• SOURCE EXCERPT:
** Begin **

ERISA Take Away: Under ERISA, deadlines are of paramount importance—for both the claimant and the claim’s administrator. The Department of Labor has established that if a deadline is missed, by even a day, the claimant may be denied the right to have their claim reconsidered, and also be denied the right to pursue litigation. Adhering to deadlines goes both ways: Under ERISA, a plan must resolve a claimant’s appeal within 45 days. The plan may take one 45-day extension for special circumstances, and a request for an extension must be provided to the claimant in writing, prior to the termination of the first 45 days, and it must include the special circumstances. However, ERISA is also clear that the plan must notify the claimant of its their decision on an appeal, within 45 days. If they fail to reach a decision within the 45-day window, this permits a claimant to consider the claim as having been denied, and they are thus free to move forward with filing a suit, immediately.
Lincoln’s response to Mr. Fredrich’s complaint was to attempt to expand the administrative record (“AR”), to include information beyond October 1, 2021 (the date that Lincoln’s decision on Mr. Fredrich’s appeal was due). To expand the record, Lincoln had to show there was good cause to do so. #Spoileralert, the Court found there was not good cause, and they granted Mr. Fredrich’s motion that the AR was closed on October 1, 2021. In short, Lincoln lost, and the Court concluded that Lincoln’s failure to issue a decision on Mr. Fredrich’s second level appeal within the 45 days served as a denial, and thus, the AR was closed as of October 1, 2021.
Lincoln attempted to persuade the Court with its letter sent to Mr. Fredrich in response to his second level appeal. In that letter, Lincoln stated, “[i]f you require our decision by the 45 day ERISA timeframe…please notify us immediately.” Mr. Fredrich’s counsel duly responded and informed Lincoln that they still expected the decision by the 45-day mark, October 1, 2021. However, in court, Lincoln purported that their letter to Mr. Fredrich was itself an inherent request for an extension of time to review the second level appeal. The Court rejected Lincoln’s defense finding that the letter did not contain either a request for an extension or the special circumstances requiring an extension.

** End **

• RECORD EXTRACTS:
** Begin **

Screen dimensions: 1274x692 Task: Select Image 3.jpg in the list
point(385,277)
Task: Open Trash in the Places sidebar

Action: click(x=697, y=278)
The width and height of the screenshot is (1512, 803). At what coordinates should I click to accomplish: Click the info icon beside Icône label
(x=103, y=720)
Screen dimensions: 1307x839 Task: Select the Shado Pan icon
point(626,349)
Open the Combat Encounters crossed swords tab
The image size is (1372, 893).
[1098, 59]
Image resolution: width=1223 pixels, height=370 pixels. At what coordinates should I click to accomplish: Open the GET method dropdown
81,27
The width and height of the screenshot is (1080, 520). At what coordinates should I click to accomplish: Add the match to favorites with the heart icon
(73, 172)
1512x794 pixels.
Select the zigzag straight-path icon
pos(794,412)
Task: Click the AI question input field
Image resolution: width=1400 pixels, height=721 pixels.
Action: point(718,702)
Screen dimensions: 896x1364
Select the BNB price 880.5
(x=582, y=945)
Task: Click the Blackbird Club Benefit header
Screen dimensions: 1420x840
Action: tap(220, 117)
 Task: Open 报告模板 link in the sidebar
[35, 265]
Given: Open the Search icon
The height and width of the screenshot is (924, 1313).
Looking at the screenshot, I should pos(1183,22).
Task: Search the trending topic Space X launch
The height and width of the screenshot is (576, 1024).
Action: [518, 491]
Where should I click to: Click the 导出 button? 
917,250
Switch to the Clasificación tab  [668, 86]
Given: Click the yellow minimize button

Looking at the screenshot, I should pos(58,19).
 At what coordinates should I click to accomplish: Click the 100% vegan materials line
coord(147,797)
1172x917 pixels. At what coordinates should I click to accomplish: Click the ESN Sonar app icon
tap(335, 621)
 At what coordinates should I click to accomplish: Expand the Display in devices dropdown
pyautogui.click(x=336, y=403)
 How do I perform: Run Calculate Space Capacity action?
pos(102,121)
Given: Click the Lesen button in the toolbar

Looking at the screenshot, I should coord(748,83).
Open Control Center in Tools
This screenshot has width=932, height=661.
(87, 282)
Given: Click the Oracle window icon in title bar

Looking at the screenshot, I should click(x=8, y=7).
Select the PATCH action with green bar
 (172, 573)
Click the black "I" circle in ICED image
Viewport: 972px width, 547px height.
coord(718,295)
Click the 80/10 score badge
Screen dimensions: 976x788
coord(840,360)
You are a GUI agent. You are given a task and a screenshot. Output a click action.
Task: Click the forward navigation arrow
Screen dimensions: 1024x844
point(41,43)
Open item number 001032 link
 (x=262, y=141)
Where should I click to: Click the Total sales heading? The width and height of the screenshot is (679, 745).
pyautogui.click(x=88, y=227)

** End **

• WRITTEN TASKS:
1. In the ERISA deadlines text, write out everything from "Lincoln’s response to" down to "of October 1, 2021.".
2. Translate this sentence from the ERISA deadlines text into Spanish: "To expand the record, Lincoln had to show there was good cause to do so."

• EXPECTED ANSWERS:
1.
Lincoln’s response to Mr. Fredrich’s complaint was to attempt to expand the administrative record (“AR”), to include information beyond October 1, 2021 (the date that Lincoln’s decision on Mr. Fredrich’s appeal was due). To expand the record, Lincoln had to show there was good cause to do so. #Spoileralert, the Court found there was not good cause, and they granted Mr. Fredrich’s motion that the AR was closed on October 1, 2021. In short, Lincoln lost, and the Court concluded that Lincoln’s failure to issue a decision on Mr. Fredrich’s second level appeal within the 45 days served as a denial, and thus, the AR was closed as of October 1, 2021.

2. Para ampliar el expediente, Lincoln tenía que demostrar que existía una causa justificada para hacerlo.